Forecast concentration: sum of top absolute weights divided by total absolute weight.

short_position

Forecast short position: signed sum of negative weights.

short_position_abs

Absolute short-side exposure.

leverage

Signed weight sum.

gross_leverage

Sum of absolute weights.

turnover

Sum of absolute weight changes relative to the previous forecast row.

top_q, top_k, n_train

Diagnostic settings.

Negative weights are not automatically errors. In this paper they identify contrast-based use of historical observations. The caution is economic: macroeconomic shocks are often asymmetric, so a mirror-image historical analogy may be a weak explanation even if the model uses it.

top_observations#

macroforecast.interpretation.dual.top_observations(
    weights,
    *,
    y_train=None,
    n=10,
    sort_by="abs_weight",
)

Input: observation weights or observation contributions. If y_train is provided and the table lacks contribution, contributions are computed first.

Output: top historical observations per forecast row with a rank column.

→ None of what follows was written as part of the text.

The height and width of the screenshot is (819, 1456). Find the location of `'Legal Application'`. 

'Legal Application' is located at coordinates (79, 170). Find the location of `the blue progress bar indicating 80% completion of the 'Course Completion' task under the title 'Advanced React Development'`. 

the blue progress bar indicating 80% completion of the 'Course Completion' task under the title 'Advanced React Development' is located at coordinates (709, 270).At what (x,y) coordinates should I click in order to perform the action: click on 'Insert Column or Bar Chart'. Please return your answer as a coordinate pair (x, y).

Supported sort_by values: abs_weight, weight, contribution, and abs_contribution.

group_observation_weights#

macroforecast.interpretation.dual.group_observation_weights(
    weights,
    groups,
    *,
    y_train=None,
)

Input:

Argument

Meaning

weights

Observation-weight or contribution table.

groups

Mapping from group name to training-index labels.

y_train

Optional training target used to create contributions before grouping.

Example:

groups = {
    "gfc": pd.period_range("2007Q4", "2009Q2", freq="Q").to_timestamp("Q"),
    "covid": pd.period_range("2020Q1", "2021Q2", freq="Q").to_timestamp("Q"),
}

grouped = mf.interpretation.dual.group_observation_weights(
    dual.weights,
    groups,
    y_train=y_train,
)

Output columns: test_row, test_index, episode_group, weight, abs_weight, n_episodes, and, when available, contribution and abs_contribution.

Output Integration#

DualInterpretationResult.to_tables(prefix="dual") returns:

Table key

Meaning

dual_observation_weights

Long observation-weight table.

dual_observation_contributions

Long contribution table, when requested.

dual_forecast_diagnostics

Concentration, short-position, leverage, gross-leverage, and turnover table.

dual_top_observations

Top historical observations per forecast row.

dual_group_observation_weights

Group-level weights/contributions, when groups are provided.

dual_metadata

Result metadata as key/value rows.

The output module recognizes this result directly:

bundle = mf.output.bundle_outputs(
    forecasts=result,
    interpretation={"dual": dual},
    metadata={"study": "inflation_dual"},
)

manifest = mf.output.write_artifacts(
    bundle,
    "results/inflation_dual",
    layout="grouped",
)

With layout="grouped", dual tables are written under:

interpretation/dual/

The same grouped path is used when a ForecastResult contains a dual sidecar:

result = result.with_dual(fit, X_train, y_train, X_test, method="ridge")
mf.output.write_artifacts(result, "results/dual_run", layout="grouped")

This keeps DualML observation-based explanations separate from SHAP, oShapley/PBSV, PDP/ICE/ALE, and other feature-based interpretation outputs.